(Pixel coordinate grounding data)
--------------------------------------------------

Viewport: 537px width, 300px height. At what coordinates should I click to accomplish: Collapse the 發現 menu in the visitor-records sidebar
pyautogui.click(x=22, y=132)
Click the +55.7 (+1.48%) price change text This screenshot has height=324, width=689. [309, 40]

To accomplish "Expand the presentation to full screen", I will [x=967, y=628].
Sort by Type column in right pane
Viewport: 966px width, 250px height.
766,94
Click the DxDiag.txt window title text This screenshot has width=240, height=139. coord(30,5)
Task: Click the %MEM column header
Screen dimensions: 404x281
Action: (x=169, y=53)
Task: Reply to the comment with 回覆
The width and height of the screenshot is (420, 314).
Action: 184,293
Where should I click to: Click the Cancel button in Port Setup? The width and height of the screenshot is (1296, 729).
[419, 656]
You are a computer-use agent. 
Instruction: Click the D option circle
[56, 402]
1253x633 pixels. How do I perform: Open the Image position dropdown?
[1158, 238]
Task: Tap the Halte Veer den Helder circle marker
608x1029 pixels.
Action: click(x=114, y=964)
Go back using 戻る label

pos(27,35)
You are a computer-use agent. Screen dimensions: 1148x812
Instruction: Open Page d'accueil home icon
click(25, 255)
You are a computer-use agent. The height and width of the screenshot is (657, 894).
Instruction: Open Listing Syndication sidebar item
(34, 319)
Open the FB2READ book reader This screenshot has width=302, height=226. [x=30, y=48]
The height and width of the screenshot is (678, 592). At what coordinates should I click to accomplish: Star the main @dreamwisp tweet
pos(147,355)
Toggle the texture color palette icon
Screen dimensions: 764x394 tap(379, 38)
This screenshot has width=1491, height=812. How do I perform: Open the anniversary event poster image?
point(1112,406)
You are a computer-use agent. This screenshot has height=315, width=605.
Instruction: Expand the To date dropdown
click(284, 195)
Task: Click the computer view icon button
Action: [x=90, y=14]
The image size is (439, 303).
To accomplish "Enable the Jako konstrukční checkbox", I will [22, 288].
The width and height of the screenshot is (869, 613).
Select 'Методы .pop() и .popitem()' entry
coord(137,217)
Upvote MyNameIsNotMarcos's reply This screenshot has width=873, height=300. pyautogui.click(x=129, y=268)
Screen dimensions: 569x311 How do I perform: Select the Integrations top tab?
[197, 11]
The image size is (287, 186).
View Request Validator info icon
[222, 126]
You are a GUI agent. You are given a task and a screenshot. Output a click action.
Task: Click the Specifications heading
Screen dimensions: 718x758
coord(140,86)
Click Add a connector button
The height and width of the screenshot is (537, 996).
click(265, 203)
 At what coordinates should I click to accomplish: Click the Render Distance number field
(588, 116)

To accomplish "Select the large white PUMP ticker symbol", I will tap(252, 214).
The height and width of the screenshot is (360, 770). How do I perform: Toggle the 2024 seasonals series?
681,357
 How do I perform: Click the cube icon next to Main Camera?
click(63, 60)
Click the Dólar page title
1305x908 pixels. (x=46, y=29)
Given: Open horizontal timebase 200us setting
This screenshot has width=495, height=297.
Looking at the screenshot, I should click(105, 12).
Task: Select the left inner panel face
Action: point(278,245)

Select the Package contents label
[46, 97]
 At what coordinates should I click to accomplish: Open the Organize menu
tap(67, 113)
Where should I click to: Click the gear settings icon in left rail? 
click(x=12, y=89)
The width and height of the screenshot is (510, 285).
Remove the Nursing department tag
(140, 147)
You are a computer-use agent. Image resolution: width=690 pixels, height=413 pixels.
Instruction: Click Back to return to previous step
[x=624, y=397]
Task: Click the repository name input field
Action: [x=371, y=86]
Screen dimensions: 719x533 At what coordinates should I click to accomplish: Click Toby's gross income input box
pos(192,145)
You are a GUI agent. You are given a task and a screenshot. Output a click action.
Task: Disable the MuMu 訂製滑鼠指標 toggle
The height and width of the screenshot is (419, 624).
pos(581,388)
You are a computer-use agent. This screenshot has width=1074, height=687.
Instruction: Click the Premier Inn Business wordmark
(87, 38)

--------------------------------------------------

**What the task asks**. Every line of the data above that includes "size" should be listed.

**Answer section**.
The image size is (439, 303).
The image size is (287, 186).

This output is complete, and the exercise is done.